[Stored items]
◆ ◆ ◆ ◆ ◆ ◆ ◆

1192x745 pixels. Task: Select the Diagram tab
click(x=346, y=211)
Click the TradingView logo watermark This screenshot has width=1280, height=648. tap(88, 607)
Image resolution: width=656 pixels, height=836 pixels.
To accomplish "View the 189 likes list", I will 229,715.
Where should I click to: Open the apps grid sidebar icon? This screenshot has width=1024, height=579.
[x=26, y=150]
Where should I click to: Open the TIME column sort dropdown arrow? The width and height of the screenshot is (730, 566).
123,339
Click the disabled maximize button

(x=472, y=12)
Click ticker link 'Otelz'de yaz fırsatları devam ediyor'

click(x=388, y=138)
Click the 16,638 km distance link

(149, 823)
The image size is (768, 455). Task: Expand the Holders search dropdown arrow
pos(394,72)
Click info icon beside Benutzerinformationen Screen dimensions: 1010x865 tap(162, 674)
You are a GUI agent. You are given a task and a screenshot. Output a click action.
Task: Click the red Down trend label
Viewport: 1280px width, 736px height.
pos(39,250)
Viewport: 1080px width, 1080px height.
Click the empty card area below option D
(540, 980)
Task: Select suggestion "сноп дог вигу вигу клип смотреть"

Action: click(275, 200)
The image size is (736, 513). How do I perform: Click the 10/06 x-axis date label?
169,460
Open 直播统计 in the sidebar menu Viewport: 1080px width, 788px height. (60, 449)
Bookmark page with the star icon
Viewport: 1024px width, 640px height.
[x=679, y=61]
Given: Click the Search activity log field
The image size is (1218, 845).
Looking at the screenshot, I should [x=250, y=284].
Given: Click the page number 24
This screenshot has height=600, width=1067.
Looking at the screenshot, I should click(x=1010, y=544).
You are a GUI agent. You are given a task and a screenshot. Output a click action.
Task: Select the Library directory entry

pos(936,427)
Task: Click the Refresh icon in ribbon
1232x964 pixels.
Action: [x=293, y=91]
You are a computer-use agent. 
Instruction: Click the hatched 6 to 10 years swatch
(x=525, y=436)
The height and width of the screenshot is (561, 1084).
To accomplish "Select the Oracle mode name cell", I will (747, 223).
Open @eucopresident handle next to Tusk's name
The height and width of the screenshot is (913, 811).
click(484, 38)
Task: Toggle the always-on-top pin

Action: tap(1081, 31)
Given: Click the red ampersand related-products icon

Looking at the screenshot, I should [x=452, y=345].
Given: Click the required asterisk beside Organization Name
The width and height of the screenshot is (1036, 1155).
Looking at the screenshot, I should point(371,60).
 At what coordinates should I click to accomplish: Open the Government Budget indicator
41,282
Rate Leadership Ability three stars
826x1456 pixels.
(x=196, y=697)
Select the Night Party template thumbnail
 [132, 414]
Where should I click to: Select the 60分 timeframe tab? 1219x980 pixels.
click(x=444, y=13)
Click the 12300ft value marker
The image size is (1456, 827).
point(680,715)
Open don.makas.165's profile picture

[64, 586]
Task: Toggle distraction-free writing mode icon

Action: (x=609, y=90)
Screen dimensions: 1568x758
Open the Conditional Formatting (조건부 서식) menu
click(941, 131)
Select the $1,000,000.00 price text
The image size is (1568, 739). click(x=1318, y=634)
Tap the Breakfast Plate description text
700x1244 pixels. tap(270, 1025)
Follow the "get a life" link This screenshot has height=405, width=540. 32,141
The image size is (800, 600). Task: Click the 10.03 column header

◆ ◆ ◆ ◆ ◆ ◆ ◆

● Exercise directions
Report every line of the data above that contains the string "beside" by copying it in full.

● Reply to the exercise
Click info icon beside Benutzerinformationen Screen dimensions: 1010x865 tap(162, 674)
Given: Click the required asterisk beside Organization Name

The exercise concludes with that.